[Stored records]
###

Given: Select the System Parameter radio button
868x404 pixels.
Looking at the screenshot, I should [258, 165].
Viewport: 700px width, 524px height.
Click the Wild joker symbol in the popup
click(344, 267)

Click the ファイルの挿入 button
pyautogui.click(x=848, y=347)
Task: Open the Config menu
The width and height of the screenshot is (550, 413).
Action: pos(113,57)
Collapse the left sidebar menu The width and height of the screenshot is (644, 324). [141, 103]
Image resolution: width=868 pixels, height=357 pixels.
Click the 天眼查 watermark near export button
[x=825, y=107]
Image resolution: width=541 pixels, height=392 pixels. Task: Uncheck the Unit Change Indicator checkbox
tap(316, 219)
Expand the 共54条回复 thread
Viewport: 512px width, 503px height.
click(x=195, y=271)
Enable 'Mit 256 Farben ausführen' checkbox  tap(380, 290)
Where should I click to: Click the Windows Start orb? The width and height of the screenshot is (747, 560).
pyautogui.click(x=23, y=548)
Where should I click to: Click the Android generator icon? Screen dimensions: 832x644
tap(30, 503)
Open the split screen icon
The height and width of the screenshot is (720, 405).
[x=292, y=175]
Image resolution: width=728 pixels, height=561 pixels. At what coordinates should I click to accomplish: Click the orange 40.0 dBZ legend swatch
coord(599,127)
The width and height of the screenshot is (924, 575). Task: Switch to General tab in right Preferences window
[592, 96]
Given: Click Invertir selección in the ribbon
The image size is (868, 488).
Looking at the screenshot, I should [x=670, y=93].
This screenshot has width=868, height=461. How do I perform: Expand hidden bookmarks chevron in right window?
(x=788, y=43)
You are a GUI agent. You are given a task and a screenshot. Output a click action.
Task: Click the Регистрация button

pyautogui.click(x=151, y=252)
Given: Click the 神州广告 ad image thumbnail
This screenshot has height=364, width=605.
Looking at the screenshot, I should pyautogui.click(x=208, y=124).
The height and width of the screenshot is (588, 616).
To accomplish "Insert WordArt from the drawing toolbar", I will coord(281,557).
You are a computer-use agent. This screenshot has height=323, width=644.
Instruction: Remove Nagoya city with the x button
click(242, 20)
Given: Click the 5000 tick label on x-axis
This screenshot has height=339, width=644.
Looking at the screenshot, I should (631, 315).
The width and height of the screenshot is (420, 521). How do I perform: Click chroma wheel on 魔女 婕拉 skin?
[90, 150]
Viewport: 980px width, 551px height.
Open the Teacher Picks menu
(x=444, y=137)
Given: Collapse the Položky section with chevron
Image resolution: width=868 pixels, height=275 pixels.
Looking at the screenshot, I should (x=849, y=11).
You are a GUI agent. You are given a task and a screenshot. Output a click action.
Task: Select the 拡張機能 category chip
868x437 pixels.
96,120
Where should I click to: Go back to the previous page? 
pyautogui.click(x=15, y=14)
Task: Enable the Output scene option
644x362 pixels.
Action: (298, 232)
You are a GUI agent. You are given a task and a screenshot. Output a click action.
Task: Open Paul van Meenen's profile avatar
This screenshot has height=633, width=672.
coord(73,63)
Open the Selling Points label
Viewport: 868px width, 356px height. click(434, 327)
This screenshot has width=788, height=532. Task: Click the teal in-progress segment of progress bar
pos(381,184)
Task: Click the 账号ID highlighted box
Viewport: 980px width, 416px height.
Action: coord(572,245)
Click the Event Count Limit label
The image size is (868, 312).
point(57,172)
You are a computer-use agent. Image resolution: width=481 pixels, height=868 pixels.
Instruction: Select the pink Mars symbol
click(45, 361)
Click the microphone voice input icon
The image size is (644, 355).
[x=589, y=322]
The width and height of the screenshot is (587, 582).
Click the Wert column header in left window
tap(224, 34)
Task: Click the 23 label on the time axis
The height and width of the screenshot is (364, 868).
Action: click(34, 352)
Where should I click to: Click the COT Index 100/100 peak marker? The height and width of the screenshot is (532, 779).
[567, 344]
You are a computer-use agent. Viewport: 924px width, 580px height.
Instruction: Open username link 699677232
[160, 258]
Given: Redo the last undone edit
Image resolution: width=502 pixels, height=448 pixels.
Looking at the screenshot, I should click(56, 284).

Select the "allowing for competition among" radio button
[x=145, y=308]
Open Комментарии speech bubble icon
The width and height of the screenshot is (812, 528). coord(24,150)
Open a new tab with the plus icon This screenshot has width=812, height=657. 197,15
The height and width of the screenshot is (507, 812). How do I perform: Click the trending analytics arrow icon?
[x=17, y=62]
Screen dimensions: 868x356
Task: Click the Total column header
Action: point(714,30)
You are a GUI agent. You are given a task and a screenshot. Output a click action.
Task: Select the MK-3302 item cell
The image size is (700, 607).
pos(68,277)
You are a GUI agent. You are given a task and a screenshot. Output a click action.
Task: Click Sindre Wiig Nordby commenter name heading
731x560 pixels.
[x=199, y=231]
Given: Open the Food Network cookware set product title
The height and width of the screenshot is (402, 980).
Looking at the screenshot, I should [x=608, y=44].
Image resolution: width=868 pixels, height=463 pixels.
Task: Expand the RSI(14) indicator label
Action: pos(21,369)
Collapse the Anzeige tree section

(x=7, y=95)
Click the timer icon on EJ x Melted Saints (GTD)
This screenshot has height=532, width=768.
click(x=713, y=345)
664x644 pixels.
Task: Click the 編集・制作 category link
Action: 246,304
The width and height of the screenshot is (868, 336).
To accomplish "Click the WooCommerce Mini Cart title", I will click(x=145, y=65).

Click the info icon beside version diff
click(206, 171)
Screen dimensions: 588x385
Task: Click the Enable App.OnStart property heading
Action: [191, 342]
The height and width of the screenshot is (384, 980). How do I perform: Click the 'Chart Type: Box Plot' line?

###

Activity: Using the data above, count the lines that hold the string "computer". Report the number and nothing else.

Response area: 3